Norfolk Southern Railway Company ordered by U.S. Department of Labor to pay more than $300,000 for Violating Federal Railroad Safety Act. The U.S. Department of Labor has found that, once again, the company has violated the whistleblower protection provisions of the Federal Railroad Safety Act. An investigation by the department's Occupational Safety and Health Administration revealed that the railroad terminated an employee in retaliation for reporting a workplace injury.

The department has ordered the company to pay the affected employee more than $300,000 in damages, including $200,000 in punitive damages, $75,000 in compensatory damages and $25,123.40 in attorney's fees.

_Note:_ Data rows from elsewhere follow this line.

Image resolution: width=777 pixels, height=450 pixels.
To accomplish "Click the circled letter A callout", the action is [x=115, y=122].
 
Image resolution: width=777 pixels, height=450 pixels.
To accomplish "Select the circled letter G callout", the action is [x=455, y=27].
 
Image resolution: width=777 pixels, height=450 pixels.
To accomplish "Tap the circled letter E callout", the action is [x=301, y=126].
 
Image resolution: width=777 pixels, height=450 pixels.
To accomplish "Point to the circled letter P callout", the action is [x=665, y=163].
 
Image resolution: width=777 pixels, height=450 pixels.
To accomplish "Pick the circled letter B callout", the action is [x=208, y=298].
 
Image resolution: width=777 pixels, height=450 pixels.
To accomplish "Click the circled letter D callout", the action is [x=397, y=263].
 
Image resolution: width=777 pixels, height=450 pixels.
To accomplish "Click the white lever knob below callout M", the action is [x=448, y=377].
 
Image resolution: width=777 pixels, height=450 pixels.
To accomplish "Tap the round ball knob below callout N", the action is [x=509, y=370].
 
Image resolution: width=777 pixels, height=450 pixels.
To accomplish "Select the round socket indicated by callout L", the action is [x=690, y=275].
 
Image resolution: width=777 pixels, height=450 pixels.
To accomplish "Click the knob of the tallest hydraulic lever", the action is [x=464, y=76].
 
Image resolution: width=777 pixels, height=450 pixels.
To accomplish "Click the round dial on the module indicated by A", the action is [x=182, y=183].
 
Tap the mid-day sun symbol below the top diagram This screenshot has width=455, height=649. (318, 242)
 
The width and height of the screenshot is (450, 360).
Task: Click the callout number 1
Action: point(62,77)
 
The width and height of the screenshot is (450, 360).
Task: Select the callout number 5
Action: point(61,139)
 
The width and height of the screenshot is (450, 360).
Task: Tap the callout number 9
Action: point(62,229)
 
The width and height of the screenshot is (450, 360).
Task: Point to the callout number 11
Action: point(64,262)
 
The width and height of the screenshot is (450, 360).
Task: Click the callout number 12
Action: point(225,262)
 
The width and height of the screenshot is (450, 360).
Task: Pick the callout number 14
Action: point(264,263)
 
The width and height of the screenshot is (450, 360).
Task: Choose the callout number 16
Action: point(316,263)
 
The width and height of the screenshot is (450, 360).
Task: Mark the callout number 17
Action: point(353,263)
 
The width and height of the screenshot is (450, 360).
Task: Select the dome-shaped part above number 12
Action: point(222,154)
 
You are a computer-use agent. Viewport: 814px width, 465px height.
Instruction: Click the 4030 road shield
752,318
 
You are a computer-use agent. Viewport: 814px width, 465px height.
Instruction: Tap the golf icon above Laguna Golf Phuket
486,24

Additionally, the company must expunge the disciplinary record of the employee as well as post a notice regarding employees whistleblower protection rights under the FRSA and provide training to its employees about these rights. These actions follows several other orders issued by the department to Norfolk Southern Railway Co.

in the past year. OSHA's investigations have found that the company continues to retaliate against workers for reporting work-related injuries, which effectively has created a chilling effect in the railroad industry. The Chattanooga-based employee in this case reported an injury when he hit his hard hat against a horizontal support beam.

After conducting an investigative hearing, the railroad charged the employee with falsifying his injury and subsequently terminated him on Oct. 8, 2010. The employee appealed, and a Public Law Board upheld the railroad's decision while reducing the termination to a suspension with no back pay.

OSHA found that the railroad's investigative hearing was severely flawed and orchestrated to intentionally support management's decision to terminate the employee. Either party to this case can file an appeal to the Labor Department's Office of Administrative Law Judges. OSHA and the U.S. Department of Transportation's Federal Railroad Administration have signed a memorandum of agreement to facilitate coordination and cooperation between agencies regarding the enforcement of the FRSA's whistleblower provisions.

The act protects railroad employees from retaliation when they report safety violations, or work-related personal injuries or illnesses.